* [Exercise]
Transcribe every one of the entries below, keeping each line the same as it appears.

* [Dataset extract]
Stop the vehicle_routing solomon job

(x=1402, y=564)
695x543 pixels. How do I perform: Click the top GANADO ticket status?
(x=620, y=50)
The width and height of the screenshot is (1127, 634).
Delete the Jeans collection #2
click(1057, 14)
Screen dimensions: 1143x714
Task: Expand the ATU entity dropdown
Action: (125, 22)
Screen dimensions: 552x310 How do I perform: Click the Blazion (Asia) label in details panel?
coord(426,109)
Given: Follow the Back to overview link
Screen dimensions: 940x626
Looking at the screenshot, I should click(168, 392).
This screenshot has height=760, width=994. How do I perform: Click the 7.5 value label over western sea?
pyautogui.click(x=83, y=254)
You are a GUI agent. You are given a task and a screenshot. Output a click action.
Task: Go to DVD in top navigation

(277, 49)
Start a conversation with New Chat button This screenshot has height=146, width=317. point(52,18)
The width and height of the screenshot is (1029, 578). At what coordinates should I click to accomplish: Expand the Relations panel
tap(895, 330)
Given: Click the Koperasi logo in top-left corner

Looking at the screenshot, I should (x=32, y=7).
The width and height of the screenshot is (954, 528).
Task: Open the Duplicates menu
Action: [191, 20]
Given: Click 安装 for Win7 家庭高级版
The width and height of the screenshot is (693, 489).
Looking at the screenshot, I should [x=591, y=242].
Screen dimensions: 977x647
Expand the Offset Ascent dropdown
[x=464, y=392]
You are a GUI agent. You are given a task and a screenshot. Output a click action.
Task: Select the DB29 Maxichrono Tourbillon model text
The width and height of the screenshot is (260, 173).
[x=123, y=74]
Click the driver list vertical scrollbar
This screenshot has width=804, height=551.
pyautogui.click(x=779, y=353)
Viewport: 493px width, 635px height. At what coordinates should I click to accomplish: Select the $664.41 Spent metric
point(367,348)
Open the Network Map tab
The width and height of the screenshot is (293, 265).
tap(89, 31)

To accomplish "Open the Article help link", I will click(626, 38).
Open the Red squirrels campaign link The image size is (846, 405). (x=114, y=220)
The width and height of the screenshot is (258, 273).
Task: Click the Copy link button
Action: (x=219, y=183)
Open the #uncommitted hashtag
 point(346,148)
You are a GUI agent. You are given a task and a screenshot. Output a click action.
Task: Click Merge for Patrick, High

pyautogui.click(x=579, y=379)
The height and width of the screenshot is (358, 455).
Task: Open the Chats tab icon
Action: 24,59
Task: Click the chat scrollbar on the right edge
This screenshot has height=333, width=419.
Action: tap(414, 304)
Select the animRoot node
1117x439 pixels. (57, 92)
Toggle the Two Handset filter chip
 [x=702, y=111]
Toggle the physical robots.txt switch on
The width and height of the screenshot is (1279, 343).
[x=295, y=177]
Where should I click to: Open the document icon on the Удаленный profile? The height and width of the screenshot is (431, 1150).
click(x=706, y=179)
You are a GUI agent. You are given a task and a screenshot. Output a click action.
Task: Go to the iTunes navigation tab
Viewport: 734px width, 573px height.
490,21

* [Written response]
Stop the vehicle_routing solomon job

(x=1402, y=564)
695x543 pixels. How do I perform: Click the top GANADO ticket status?
(x=620, y=50)
The width and height of the screenshot is (1127, 634).
Delete the Jeans collection #2
click(1057, 14)
Screen dimensions: 1143x714
Task: Expand the ATU entity dropdown
Action: (125, 22)
Screen dimensions: 552x310 How do I perform: Click the Blazion (Asia) label in details panel?
coord(426,109)
Given: Follow the Back to overview link
Screen dimensions: 940x626
Looking at the screenshot, I should click(168, 392).
This screenshot has height=760, width=994. How do I perform: Click the 7.5 value label over western sea?
pyautogui.click(x=83, y=254)
You are a GUI agent. You are given a task and a screenshot. Output a click action.
Task: Go to DVD in top navigation

(277, 49)
Start a conversation with New Chat button This screenshot has height=146, width=317. point(52,18)
The width and height of the screenshot is (1029, 578). At what coordinates should I click to accomplish: Expand the Relations panel
tap(895, 330)
Given: Click the Koperasi logo in top-left corner

Looking at the screenshot, I should (x=32, y=7).
The width and height of the screenshot is (954, 528).
Task: Open the Duplicates menu
Action: [191, 20]
Given: Click 安装 for Win7 家庭高级版
The width and height of the screenshot is (693, 489).
Looking at the screenshot, I should [x=591, y=242].
Screen dimensions: 977x647
Expand the Offset Ascent dropdown
[x=464, y=392]
You are a GUI agent. You are given a task and a screenshot. Output a click action.
Task: Select the DB29 Maxichrono Tourbillon model text
The width and height of the screenshot is (260, 173).
[x=123, y=74]
Click the driver list vertical scrollbar
This screenshot has width=804, height=551.
pyautogui.click(x=779, y=353)
Viewport: 493px width, 635px height. At what coordinates should I click to accomplish: Select the $664.41 Spent metric
point(367,348)
Open the Network Map tab
The width and height of the screenshot is (293, 265).
tap(89, 31)

To accomplish "Open the Article help link", I will click(626, 38).
Open the Red squirrels campaign link The image size is (846, 405). (x=114, y=220)
The width and height of the screenshot is (258, 273).
Task: Click the Copy link button
Action: (x=219, y=183)
Open the #uncommitted hashtag
 point(346,148)
You are a GUI agent. You are given a task and a screenshot. Output a click action.
Task: Click Merge for Patrick, High

pyautogui.click(x=579, y=379)
The height and width of the screenshot is (358, 455).
Task: Open the Chats tab icon
Action: 24,59
Task: Click the chat scrollbar on the right edge
This screenshot has height=333, width=419.
Action: tap(414, 304)
Select the animRoot node
1117x439 pixels. (57, 92)
Toggle the Two Handset filter chip
 [x=702, y=111]
Toggle the physical robots.txt switch on
The width and height of the screenshot is (1279, 343).
[x=295, y=177]
Where should I click to: Open the document icon on the Удаленный profile? The height and width of the screenshot is (431, 1150).
click(x=706, y=179)
You are a GUI agent. You are given a task and a screenshot. Output a click action.
Task: Go to the iTunes navigation tab
Viewport: 734px width, 573px height.
490,21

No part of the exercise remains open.